Leaving the images aside, transcribe all the data below exactly.
─── RECORDS
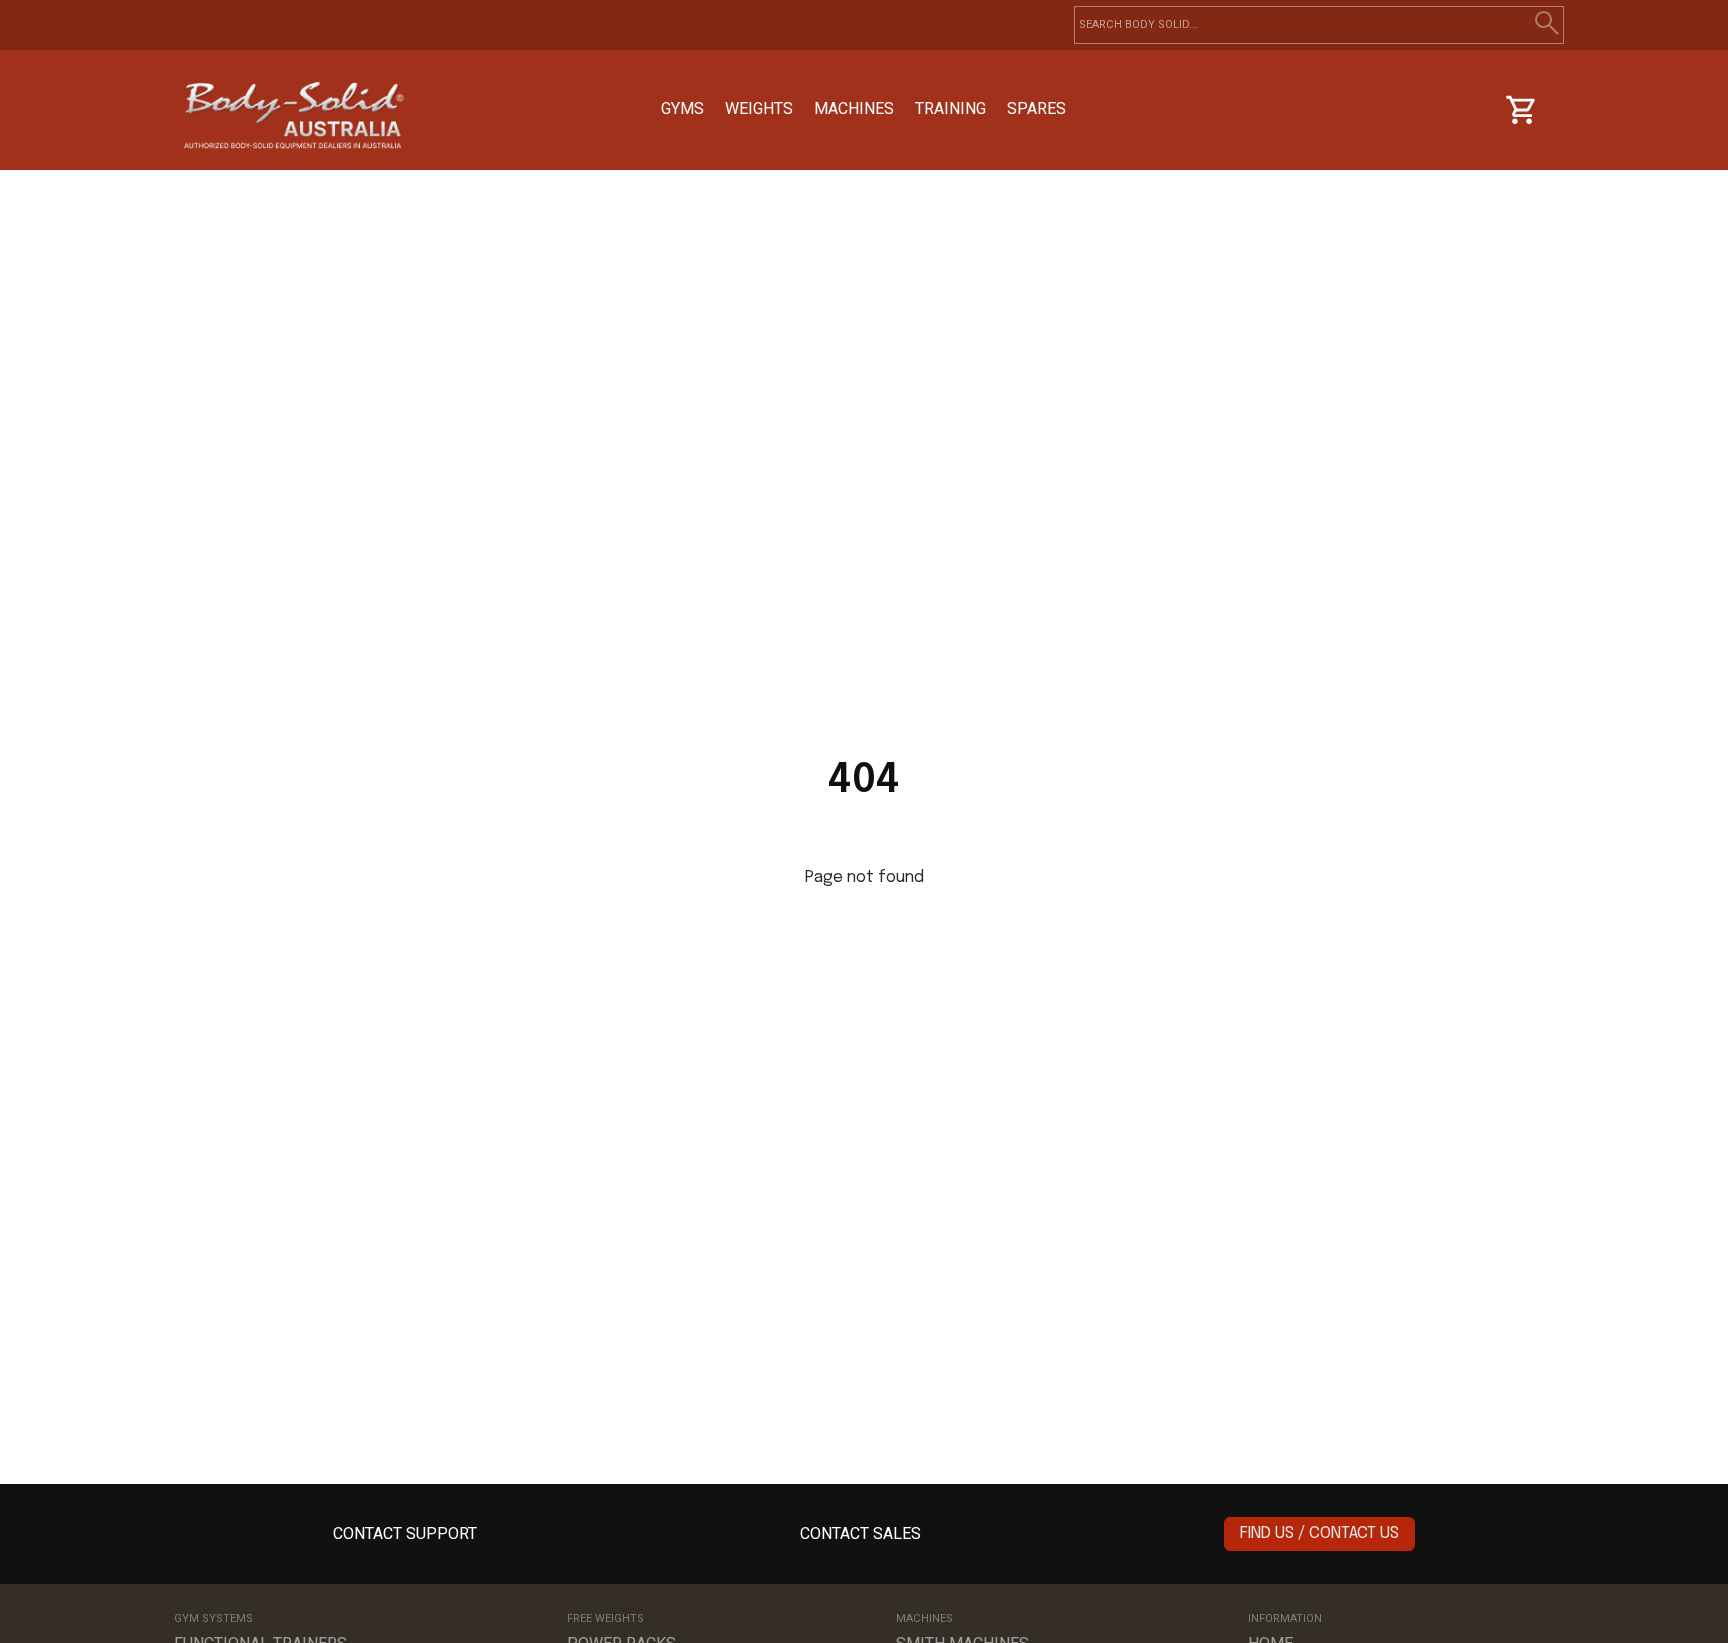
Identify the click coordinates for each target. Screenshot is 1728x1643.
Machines (854, 108)
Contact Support (405, 1533)
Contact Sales (860, 1533)
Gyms (682, 108)
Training (950, 108)
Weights (759, 108)
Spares (1036, 108)
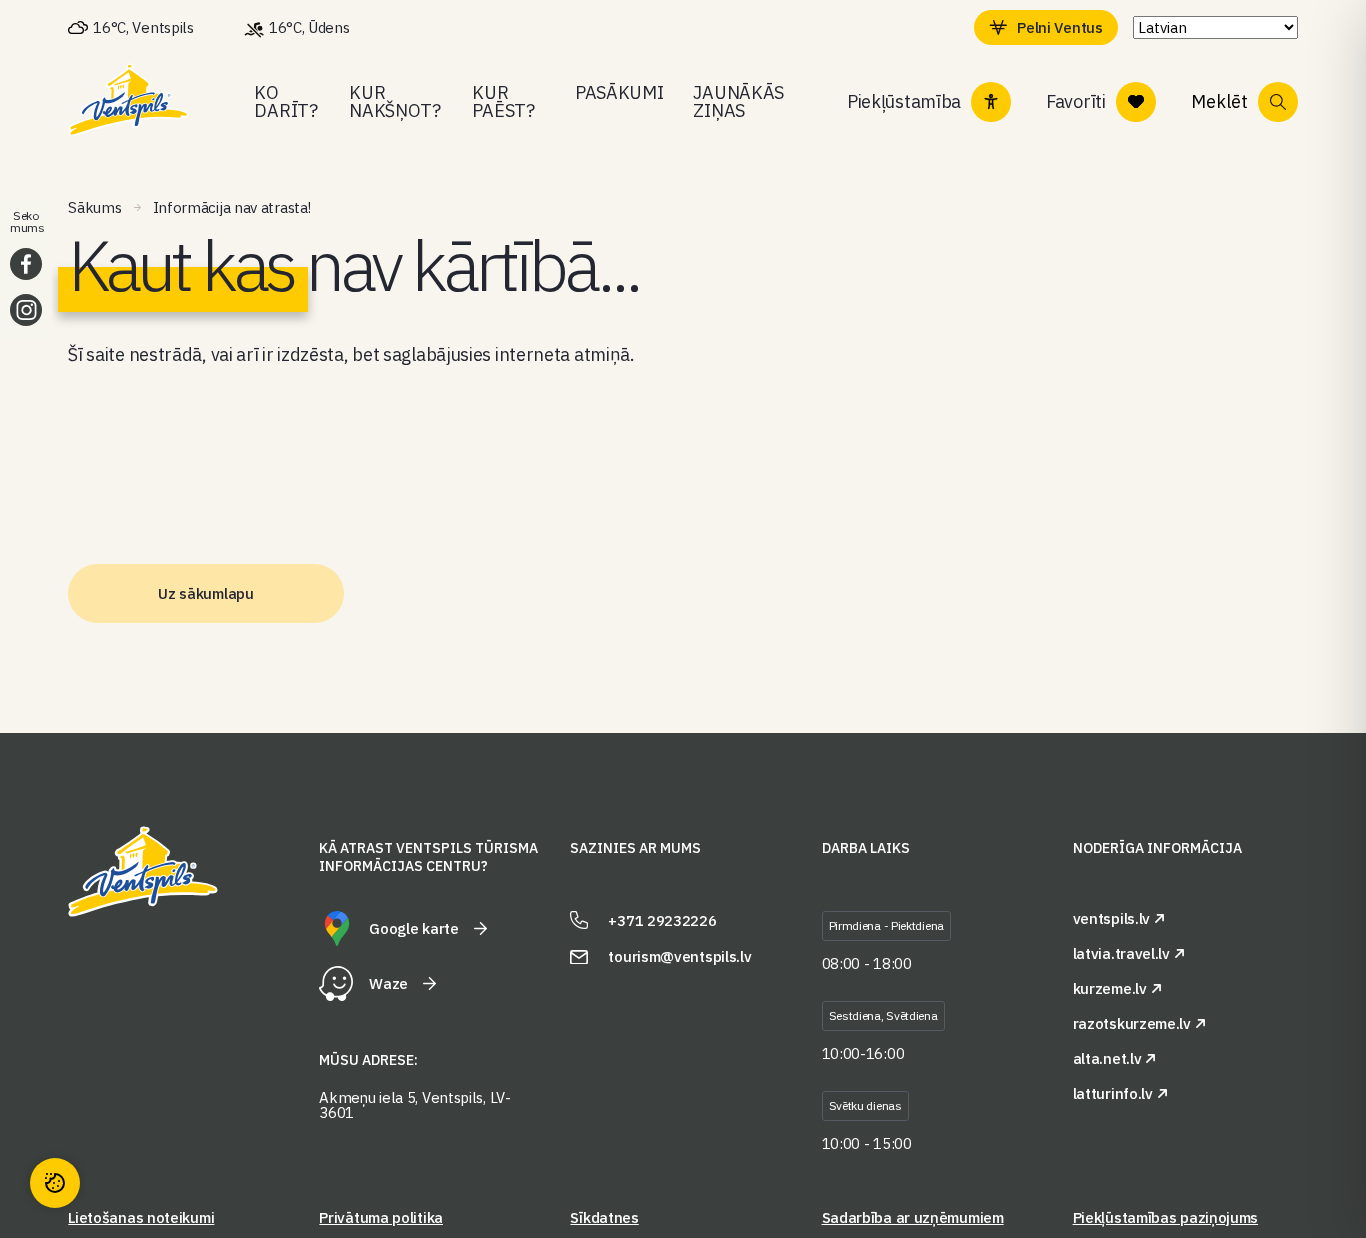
──────
EXERCISE RESPONSE:
Identify the click coordinates for each target. Screenshot is 1728x1643.
Machines (854, 108)
Contact Support (405, 1533)
Contact Sales (860, 1533)
Gyms (682, 108)
Training (950, 108)
Weights (759, 108)
Spares (1036, 108)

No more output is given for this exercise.